[EXERCISE TEXT]:
Ethiopia PM vows 'end' to war as Tigray's rebels agree to peace talks
Tigray's rebel authorities said Friday they would attend talks next week aimed at ending war in Ethiopia, as Prime Minister Abiy Ahmed vowed fighting "will end and peace will prevail".
The government has also said it would participate in negotiations in South Africa being organised by the African Union on Monday, as diplomatic pressure mounts for a settlement to nearly two years of bloodshed.
"Our delegation will attend," Kindeya Gebrehiwot, a spokesman for the rebel authorities in Tigray, told AFP in a text message when asked if they would join the table on October 24.
It comes ahead of a closed-door meeting of the United Nations Security Council on Friday to discuss the spiralling crisis in Africa's second-most populous country.
The AU's Peace and Security Council also convened Friday and was briefed by its Horn of Africa envoy Olusegun Obasanjo, who is expected to mediate the talks.
International pressure for a ceasefire has grown since the AU failed earlier this month to bring the warring sides to the negotiating table, and fighting has intensified in embattled Tigray.
The government this week vowed to seize airports and other federal sites from rebel control as Ethiopian forces and their Eritrean allies seized a string of towns in Tigray, sending civilians fleeing.
Abiy, a Nobel Peace Prize winner who sent the army into Tigray in November 2020 to oust the region's dissident authorities, said the war "would end and peace will prevail."
"Ethiopia will be peaceful, we will not continue fighting indefinitely," he told an audience on Thursday at the opening of a civil project outside Addis Ababa.
"Ethiopia will be peaceful, we will not continue fighting indefinitely. I hope the day when we will stand with our Tigrayan brothers to work together for development is near."
- 'Great concern' -
Fighting resumed in August, shattering a truce and halting aid into Tigray, a region of six million that lacks food, medicine and other life-saving essentials.
In recent weeks combat has intensified, spurring alarm for civilians and aid workers trapped in the warzone, and global calls for a ceasefire.
A humanitarian source told AFP on Friday that heavy fighting was underway between the cities of Shire and Axum in northern Tigray.
US State Department spokesman Ned Price said the UNSC and AU meetings "demonstrate the international community's great concern about the situation" and the need for violence to stop.
Speaking to reporters on Thursday, he also renewed calls for a resumption of humanitarian aid to Tigray, and the withdrawal of Eritrean troops from Ethiopia.

[ABOUT THIS TASK]: Render this sentence from the news report on the Ethiopia peace talks in Spanish: "Fighting resumed in August, shattering a truce and halting aid into Tigray, a region of six million that lacks food, medicine and other life-saving essentials."

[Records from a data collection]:
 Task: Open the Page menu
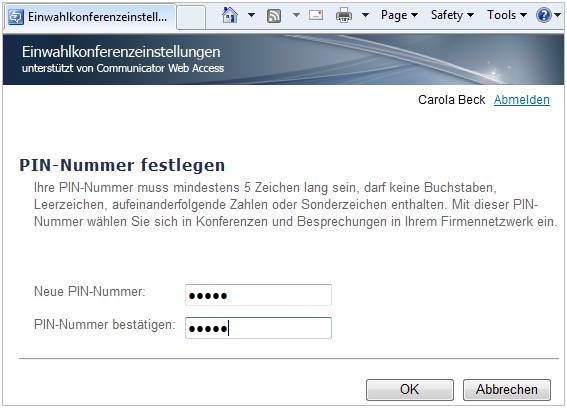[x=399, y=15]
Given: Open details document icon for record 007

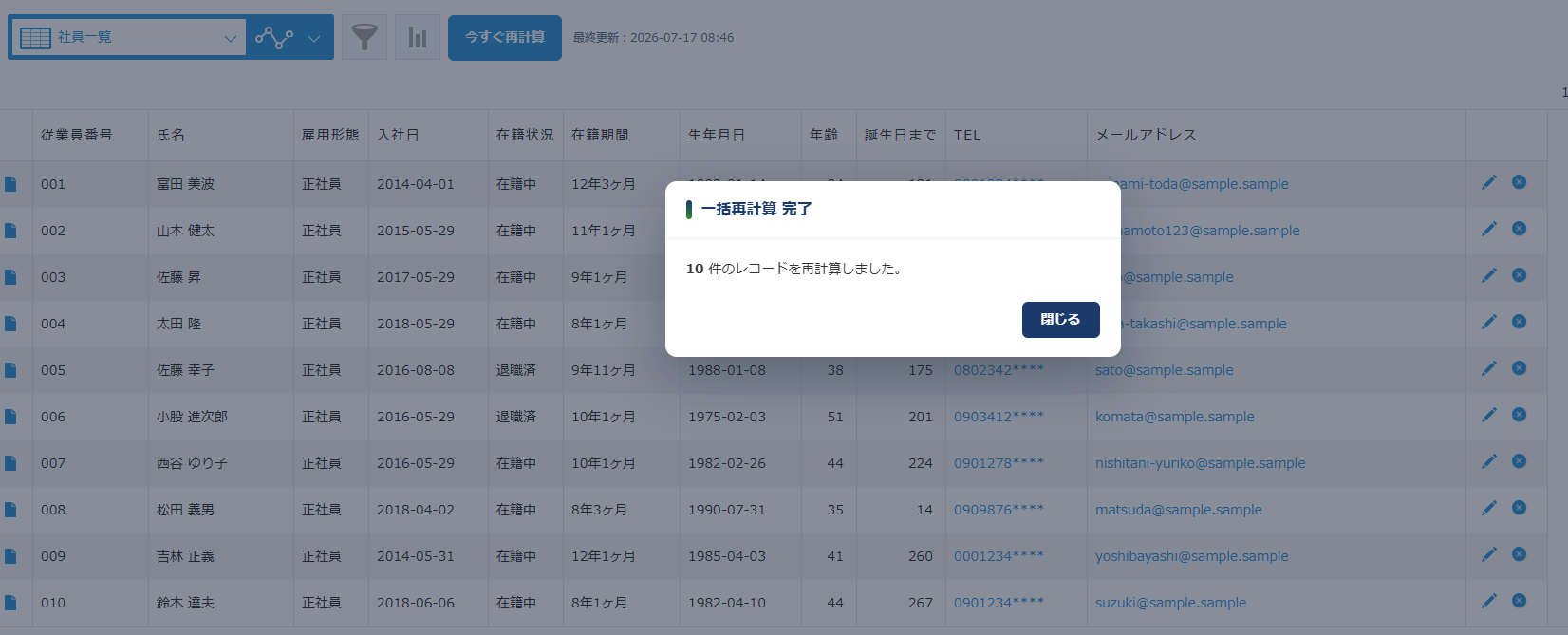Looking at the screenshot, I should click(x=10, y=463).
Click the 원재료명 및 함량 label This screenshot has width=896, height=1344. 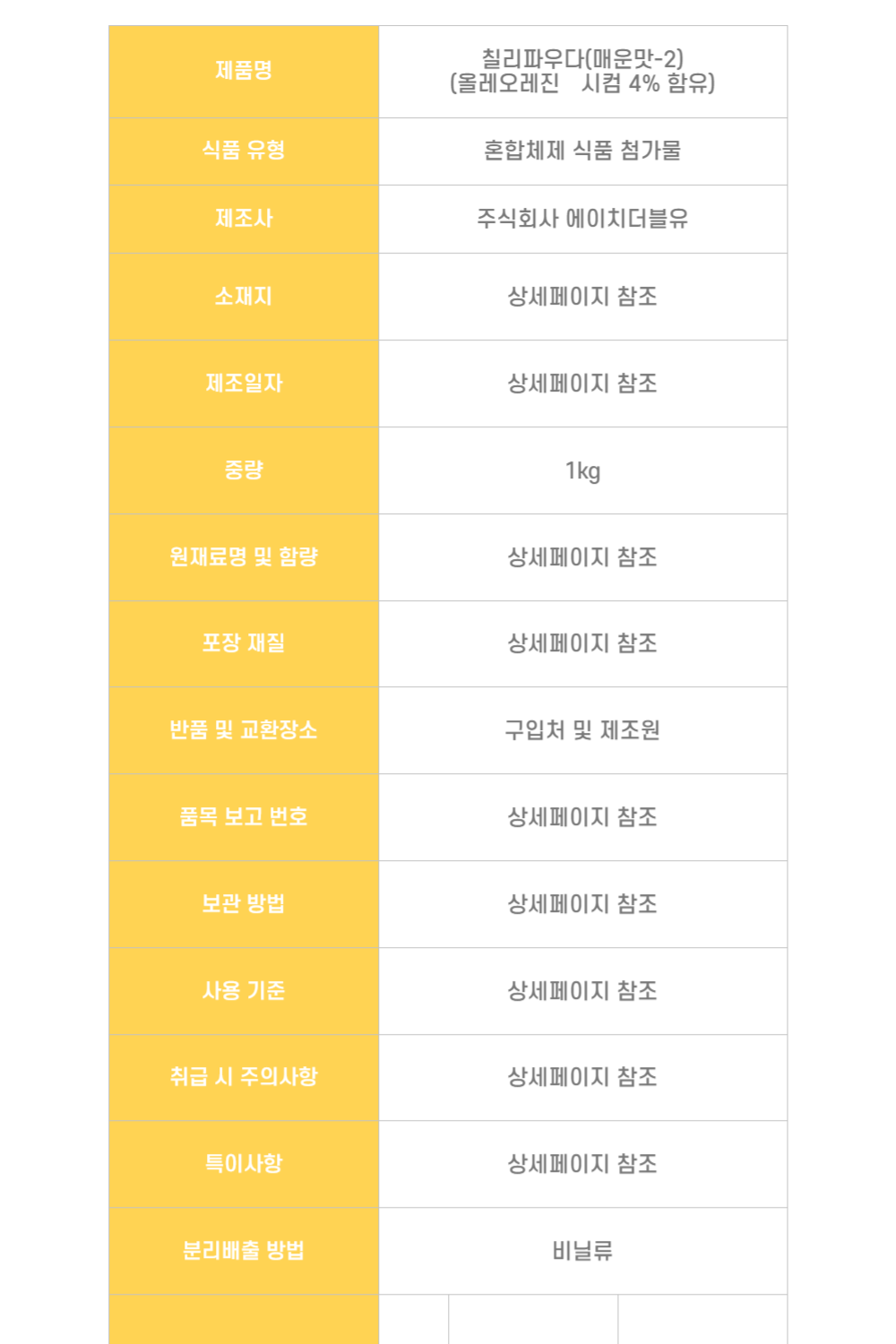244,557
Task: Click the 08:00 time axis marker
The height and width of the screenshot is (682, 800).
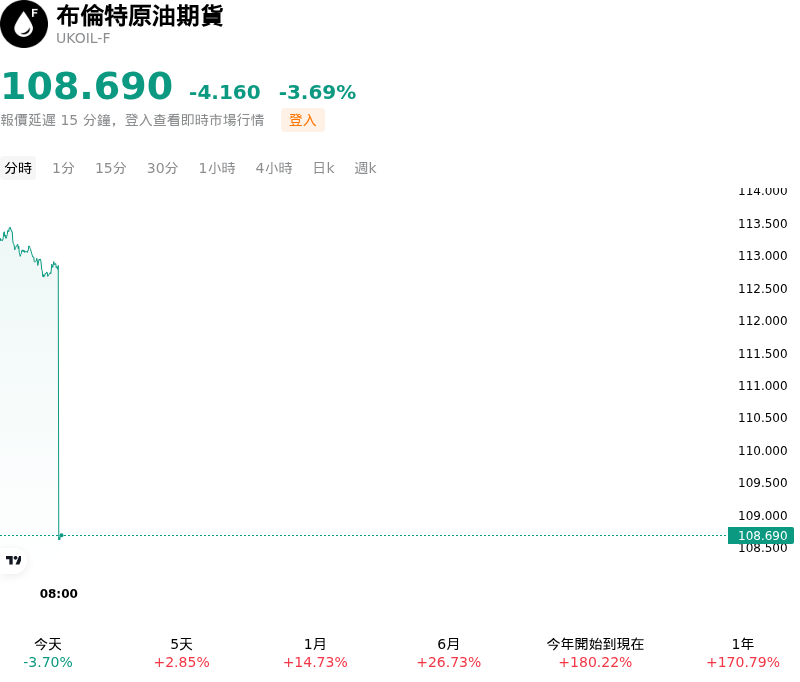Action: coord(59,593)
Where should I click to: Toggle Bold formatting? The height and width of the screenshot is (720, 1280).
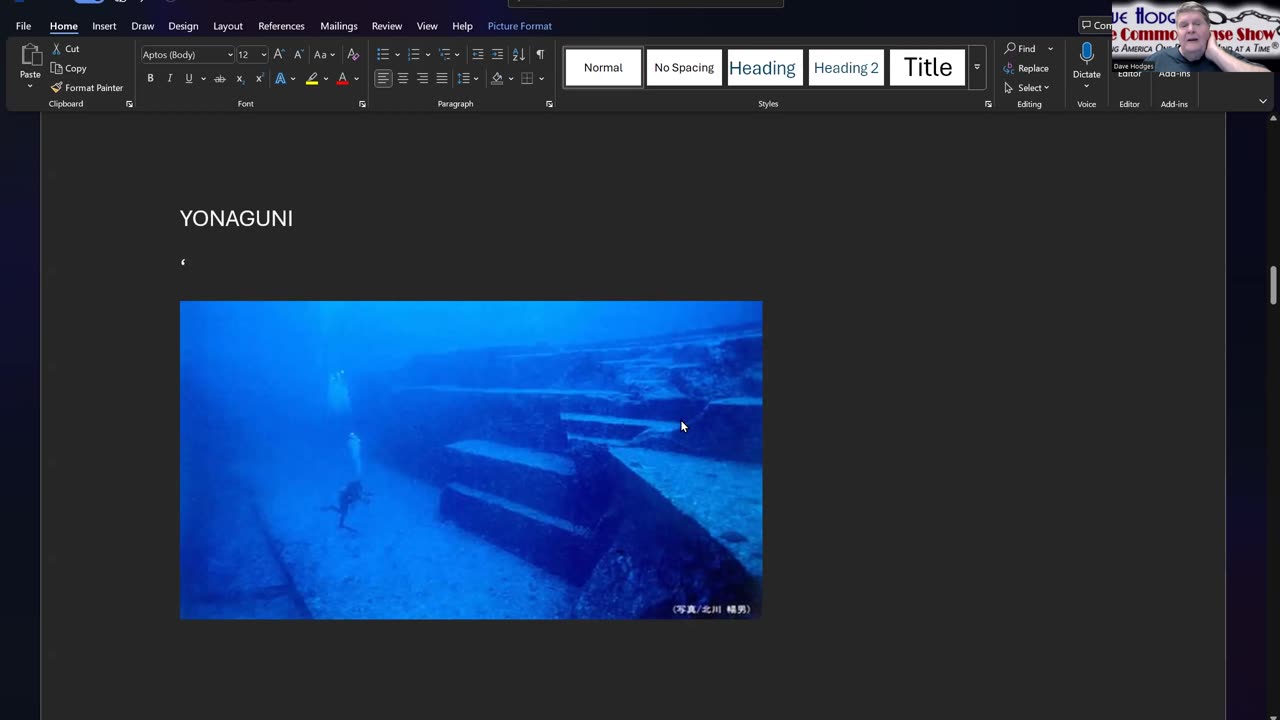click(150, 78)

[TASK OUTPUT]: Los combates se reanudaron en agosto, rompiendo una tregua y deteniendo la ayuda a Tigray, una región de seis millones de habitantes que carece de alimentos, medicinas y otros artículos esenciales para salvar vidas.